■ **Tasks to complete**:
- a) According to the tuberculosis article, what share of the estimated global TB cases does India have?
- b) Quote the tuberculosis article from "More than 10" up to and including "Meeting on TB.".
- c) Does the tuberculosis article support each statement? (i) The joint initiative launched at the Delhi TB Summit aims to find 4 million missing people with TB. (ii) India's Prime Minister has called for India to end tuberculosis by 2030. (iii) About half of AMR-related deaths are caused by drug-resistant TB.

More than 10 million people around the world get sick every year with tuberculosis, and 40 percent of them fail to be diagnosed, treated or reported by health systems. Despite being curable, TB remains the leading cause of death from an infectious disease and the leading killer of people with HIV. An airborne disease, TB represents a global health security threat and remains most prevalent among the poor.
By any standard, the 5,000 people who die of TB every day is an unacceptable level of human suffering and economic burden. In September, heads of state have a unique opportunity to raise their game and decisively shift the trajectory of the disease with the United Nations General Assembly High-Level Meeting on TB.
But we need to get our act together now. India’s Prime Minister Narendra Modi will be guest of honor at this week’s Delhi TB Summit in India, where WHO and Stop TB Partnership will launch a joint initiative aimed at finding 4 million missing people with TB. The initiative will be built on a Global Fund program with Stop TB, WHO and partners, which will contribute to finding an additional 1.5 million people with TB in 13 countries by 2020. We hope such efforts will ignite concrete political leadership and action on the ground to end TB.
India has about 27 percent of the estimated global cases of TB, as well as a quarter of drug-resistant TB patients. Prime Minister Modi is showing extraordinary leadership and political commitment by calling for India to end tuberculosis by 2025, five years ahead of the global target. Moreover, the government of India has almost doubled the budget for tuberculosis in the financial year 2017-2018, and has allocated an additional US$100 million for 2018-2019 to alleviate the financial burden on TB patients during the course of their treatment. We want to see this kind of leadership replicated in all 30 high-burden countries.
There are clear economic reasons for protecting India and the world from infectious disease. A 2017 report by the Global TB Caucus examining how the global economy would be affected if the TB crises continues unabated estimated that deaths from TB will cost the global economy close to US$1 trillion over the next 15 years.
As the main cause of death from antimicrobial resistance, TB also poses a threat to global health security. About a third of AMR-related deaths are caused by drug-resistant TB. If we want to confront the growing threat of antimicrobial resistance we have to tackle the TB challenge as a priority. In our interconnected world, drug-resistant TB represents a potentially catastrophic risk to global health security. Global health stakeholders must get better at making the economic and security case, so these priorities and tradeoffs are present on a finance minister’s desk when he or she makes budget allocation decisions.
For quite some time, the TB community has rightly complained that the disease does not get the attention it warrants, despite the fact that it kills more people than other infectious diseases that regularly make headlines.
The UN High-Level Meeting on TB is a historic opportunity to ensure TB gets on the agenda of the heads of states and governments, and that we get different sectors engaged and accelerate our efforts to put the world on course to ending TB. We should start by changing the status quo to move toward a comprehensive standard of care for TB. We must also seek new sources of financing; more efficient case finding, diagnosis and treatment; put people with TB at the center of the response; help countries move toward universal health systems; increase research for TB and ensure that human rights and equity are protected.
As India’s Prime Minister Modi recently said: “We cannot allow such human tragedies for a disease that is treatable and for which drugs and diagnostics are available in the public health care system.” We must take advantage of this opportunity to deliver results, because we might not have the same chance again in the foreseeable future.

■ **Extracted records**:
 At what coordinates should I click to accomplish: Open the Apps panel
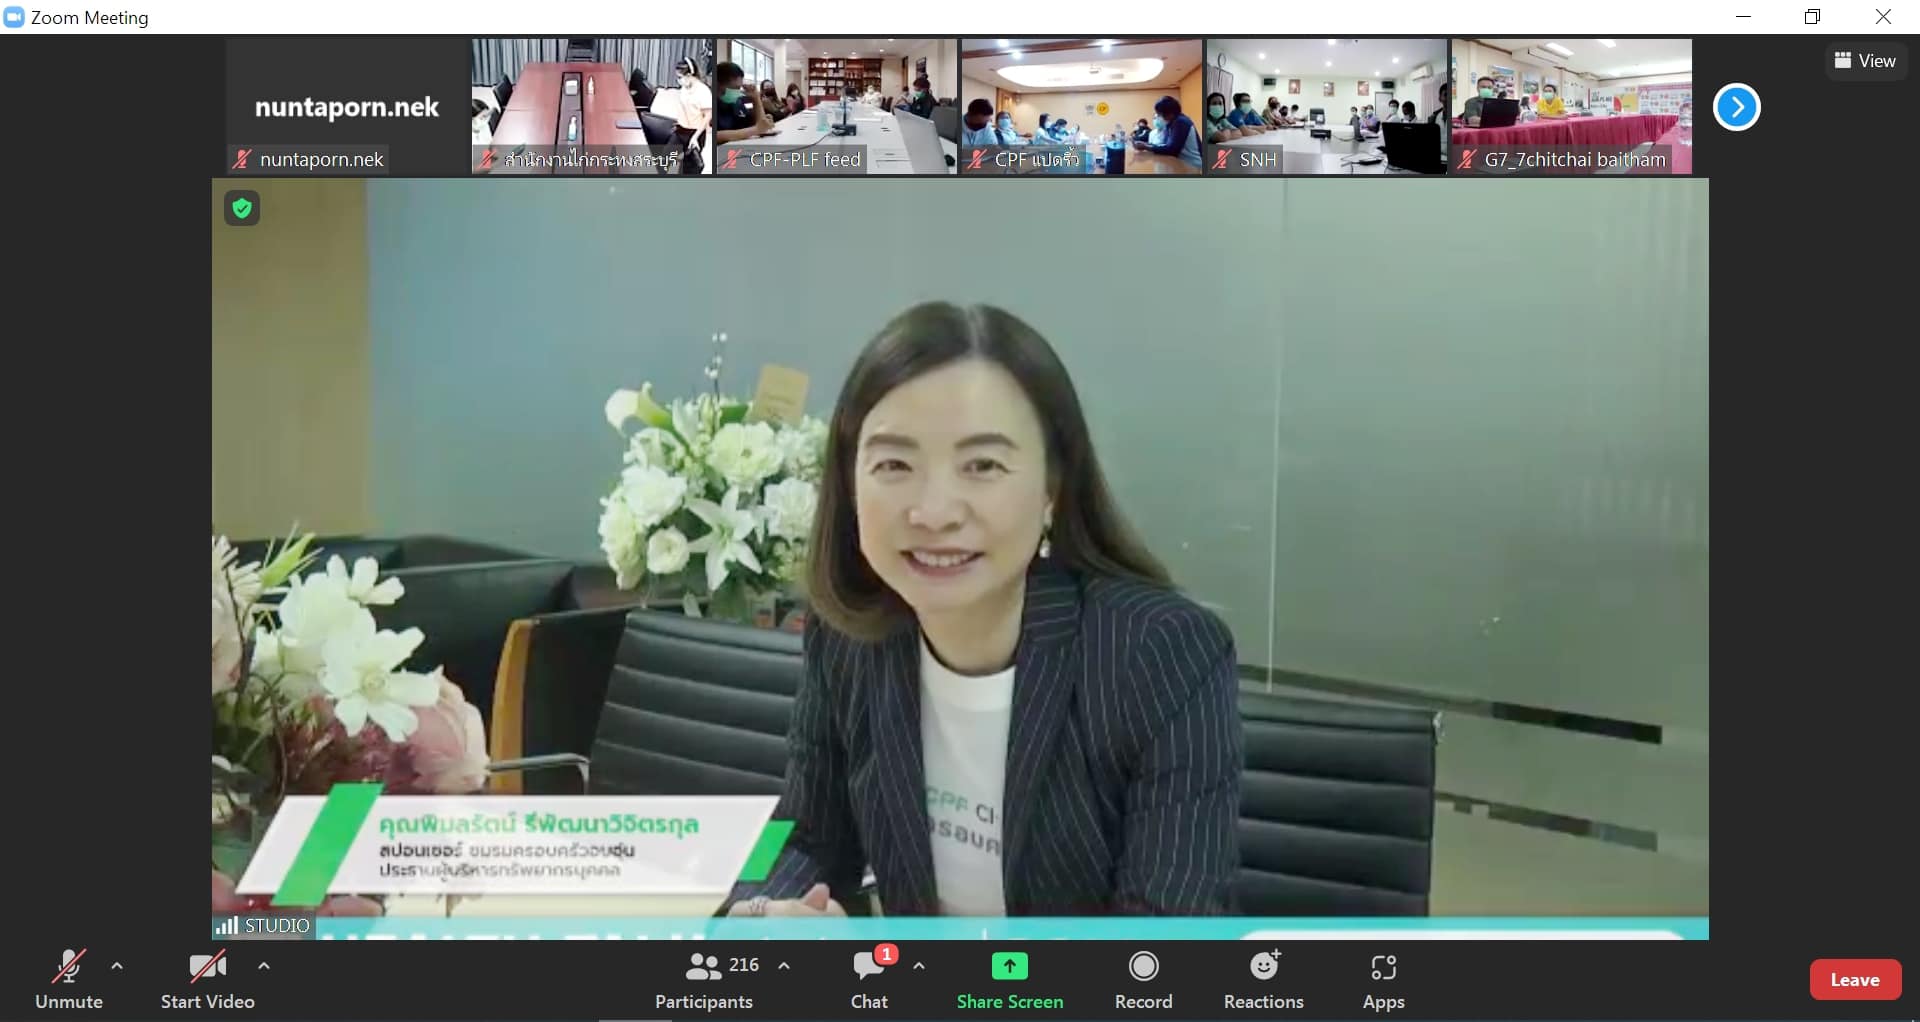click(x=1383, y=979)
--
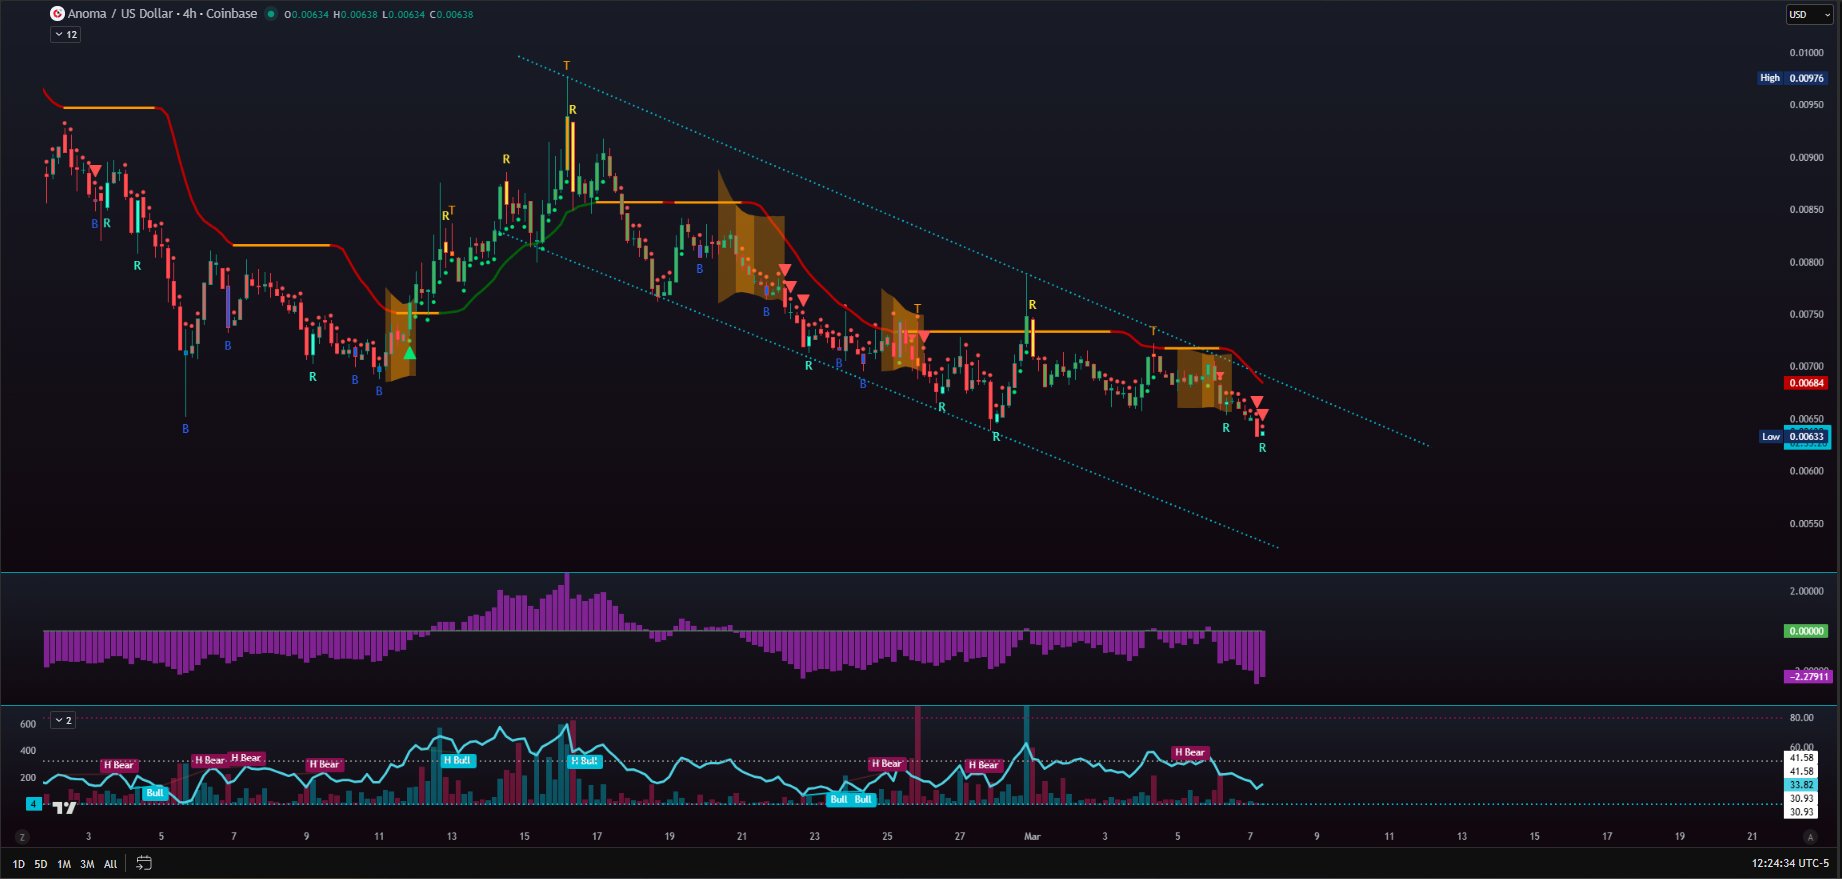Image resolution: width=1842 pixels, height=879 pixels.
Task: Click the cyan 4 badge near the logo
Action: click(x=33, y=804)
...
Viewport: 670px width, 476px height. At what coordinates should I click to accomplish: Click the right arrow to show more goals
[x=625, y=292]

■ **Task-by-task answers**:
- a) About 27 percent.

- b)
More than 10 million people around the world get sick every year with tuberculosis, and 40 percent of them fail to be diagnosed, treated or reported by health systems. Despite being curable, TB remains the leading cause of death from an infectious disease and the leading killer of people with HIV. An airborne disease, TB represents a global health security threat and remains most prevalent among the poor.
By any standard, the 5,000 people who die of TB every day is an unacceptable level of human suffering and economic burden. In September, heads of state have a unique opportunity to raise their game and decisively shift the trajectory of the disease with the United Nations General Assembly High-Level Meeting on TB.

- c)
(i) Yes: "a joint initiative aimed at finding 4 million missing people with TB"
(ii) No: "calling for India to end tuberculosis by 2025, five years ahead of the global target"
(iii) No: "About a third of AMR-related deaths are caused by drug-resistant TB."